Commentary: Debt levels not an indicator of fiscal irresponsibility

There is another side to the household debt story that the current hysteria is glossing over, according to a Fraser Institute senior fellow

Commentary: Debt levels not an indicator of fiscal irresponsibility
Among both Canadian consumers and finance industry observers alike, there appears to be an emerging consensus that household debt has gone out of control and reached a point of no return. However, a Fraser Institute senior fellow recently argued that such observations neglect to take a deeper look into the debt story.

In a piece for the Financial Post, Livio Di Matteo noted that the hysteria surrounding current household debt levels—which have exceeded $2 trillion last year—fail to take into account what many Canadians are spending those borrowed funds on.

“Yes, Canadian households have taken on more debt over time. But they have used this debt to finance assets — real estate and retirement savings, for example — that grow over time, causing their net worth to swell, also to unprecedented levels,” Di Matteo explained. “In fact, Canadian household assets rose dramatically from $2.2 trillion in 1990 to $12.3 trillion in 2016.”

“It’s important to note first that the lion’s share of this debt (two-thirds, in fact) is for mortgages while the remaining third is split between consumer credit (29 per cent) and other loans (five per cent),” the academic added. “Moreover, despite the pre-occupation with overheated real estate markets, the mortgage share of total household debt has remained stable.”

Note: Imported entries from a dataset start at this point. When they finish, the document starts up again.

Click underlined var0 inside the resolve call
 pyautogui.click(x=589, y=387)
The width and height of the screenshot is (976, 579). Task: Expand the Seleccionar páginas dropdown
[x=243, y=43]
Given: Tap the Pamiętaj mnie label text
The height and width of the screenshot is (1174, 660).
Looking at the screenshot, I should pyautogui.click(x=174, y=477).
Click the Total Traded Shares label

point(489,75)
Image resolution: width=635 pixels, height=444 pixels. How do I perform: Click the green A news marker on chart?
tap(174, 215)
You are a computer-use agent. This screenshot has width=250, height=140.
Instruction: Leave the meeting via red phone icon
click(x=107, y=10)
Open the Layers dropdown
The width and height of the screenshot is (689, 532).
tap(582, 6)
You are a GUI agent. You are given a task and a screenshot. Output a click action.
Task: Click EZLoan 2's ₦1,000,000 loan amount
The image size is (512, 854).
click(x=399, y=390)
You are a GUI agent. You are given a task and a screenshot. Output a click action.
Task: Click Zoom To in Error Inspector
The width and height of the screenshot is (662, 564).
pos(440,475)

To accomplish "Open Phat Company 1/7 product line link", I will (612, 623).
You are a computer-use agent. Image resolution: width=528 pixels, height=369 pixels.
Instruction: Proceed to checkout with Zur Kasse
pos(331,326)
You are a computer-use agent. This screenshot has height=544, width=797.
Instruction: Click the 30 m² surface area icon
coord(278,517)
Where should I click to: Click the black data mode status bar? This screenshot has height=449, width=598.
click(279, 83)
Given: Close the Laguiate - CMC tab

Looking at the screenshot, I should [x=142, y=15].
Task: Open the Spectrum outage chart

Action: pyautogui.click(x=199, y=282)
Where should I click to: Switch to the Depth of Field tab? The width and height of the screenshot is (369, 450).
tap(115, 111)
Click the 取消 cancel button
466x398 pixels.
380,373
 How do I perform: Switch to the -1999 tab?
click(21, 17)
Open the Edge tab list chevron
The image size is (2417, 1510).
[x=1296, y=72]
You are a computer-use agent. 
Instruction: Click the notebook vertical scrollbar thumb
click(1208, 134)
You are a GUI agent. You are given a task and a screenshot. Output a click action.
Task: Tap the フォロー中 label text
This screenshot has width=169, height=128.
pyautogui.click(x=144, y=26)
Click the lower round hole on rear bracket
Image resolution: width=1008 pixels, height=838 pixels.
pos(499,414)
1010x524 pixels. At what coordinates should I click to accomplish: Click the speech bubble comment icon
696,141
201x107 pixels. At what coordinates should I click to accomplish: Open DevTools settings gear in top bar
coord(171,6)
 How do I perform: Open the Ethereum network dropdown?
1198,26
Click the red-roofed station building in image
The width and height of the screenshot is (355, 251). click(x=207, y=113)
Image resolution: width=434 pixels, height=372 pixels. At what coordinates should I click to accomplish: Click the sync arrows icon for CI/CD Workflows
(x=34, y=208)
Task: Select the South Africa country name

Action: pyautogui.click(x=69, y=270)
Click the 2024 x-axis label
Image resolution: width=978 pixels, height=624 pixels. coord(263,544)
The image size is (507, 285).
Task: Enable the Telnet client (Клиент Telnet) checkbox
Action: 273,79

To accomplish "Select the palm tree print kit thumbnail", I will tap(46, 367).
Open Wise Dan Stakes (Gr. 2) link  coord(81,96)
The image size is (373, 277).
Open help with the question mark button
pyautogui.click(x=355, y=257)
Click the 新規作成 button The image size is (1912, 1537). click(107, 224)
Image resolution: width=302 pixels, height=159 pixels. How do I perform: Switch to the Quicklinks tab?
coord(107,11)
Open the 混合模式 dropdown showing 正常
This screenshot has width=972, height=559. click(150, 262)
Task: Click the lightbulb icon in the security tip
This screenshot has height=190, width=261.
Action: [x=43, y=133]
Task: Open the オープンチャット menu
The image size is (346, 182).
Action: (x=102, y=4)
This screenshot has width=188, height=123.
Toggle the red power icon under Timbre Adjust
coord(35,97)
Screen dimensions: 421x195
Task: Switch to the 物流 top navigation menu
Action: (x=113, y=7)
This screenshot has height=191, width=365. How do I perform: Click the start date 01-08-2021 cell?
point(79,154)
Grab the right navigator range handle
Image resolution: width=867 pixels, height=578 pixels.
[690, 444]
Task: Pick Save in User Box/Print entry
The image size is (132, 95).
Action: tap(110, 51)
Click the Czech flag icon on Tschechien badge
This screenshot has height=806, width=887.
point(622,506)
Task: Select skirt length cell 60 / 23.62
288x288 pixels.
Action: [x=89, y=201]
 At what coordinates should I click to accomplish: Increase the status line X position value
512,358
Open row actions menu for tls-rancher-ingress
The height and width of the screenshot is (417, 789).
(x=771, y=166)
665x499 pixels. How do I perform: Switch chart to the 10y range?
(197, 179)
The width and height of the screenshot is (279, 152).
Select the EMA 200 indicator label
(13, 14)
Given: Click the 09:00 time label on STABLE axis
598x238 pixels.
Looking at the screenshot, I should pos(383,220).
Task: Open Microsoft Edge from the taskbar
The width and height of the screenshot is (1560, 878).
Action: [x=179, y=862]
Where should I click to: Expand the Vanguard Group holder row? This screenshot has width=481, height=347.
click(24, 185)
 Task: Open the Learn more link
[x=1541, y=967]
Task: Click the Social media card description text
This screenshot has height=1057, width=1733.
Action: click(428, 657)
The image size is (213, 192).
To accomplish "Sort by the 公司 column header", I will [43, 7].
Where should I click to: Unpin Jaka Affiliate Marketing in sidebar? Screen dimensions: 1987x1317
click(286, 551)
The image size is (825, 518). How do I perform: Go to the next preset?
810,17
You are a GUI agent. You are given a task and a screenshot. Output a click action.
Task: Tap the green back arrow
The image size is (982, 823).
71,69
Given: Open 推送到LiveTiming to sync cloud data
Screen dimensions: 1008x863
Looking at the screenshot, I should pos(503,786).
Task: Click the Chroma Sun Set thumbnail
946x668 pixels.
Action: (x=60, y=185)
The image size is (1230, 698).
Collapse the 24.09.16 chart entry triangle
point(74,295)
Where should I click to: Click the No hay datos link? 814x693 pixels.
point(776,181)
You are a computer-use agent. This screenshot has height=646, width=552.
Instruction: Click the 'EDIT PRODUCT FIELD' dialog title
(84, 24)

Even taking into account inflation, the impact of these developments on household net worth cannot be overstated, as Canada’s total of household assets minus liabilities swelled from $1.8 trillion in 1990 to $10.3 trillion last year.

“As a share of GDP, household net worth rose from 265 per cent to 498 per cent,” Di Matteo said. “While government policy-makers fret over household debt, the irony is that unlike government, household net worth is positive and increasing over time.”

He concluded that debt should be viewed in light of not just how much is borrowed, but also how said funds are being utilized to cope with each household’s specific circumstances.

“We shouldn’t be concerned with debt per se, but rather when households cannot manage their debt within the economic circumstances they face. The greatest risks to management of household debt are a) economic shocks that lead to job losses that make it harder for people to service their debt, and b) increases in interest rates that raise debt-servicing costs.”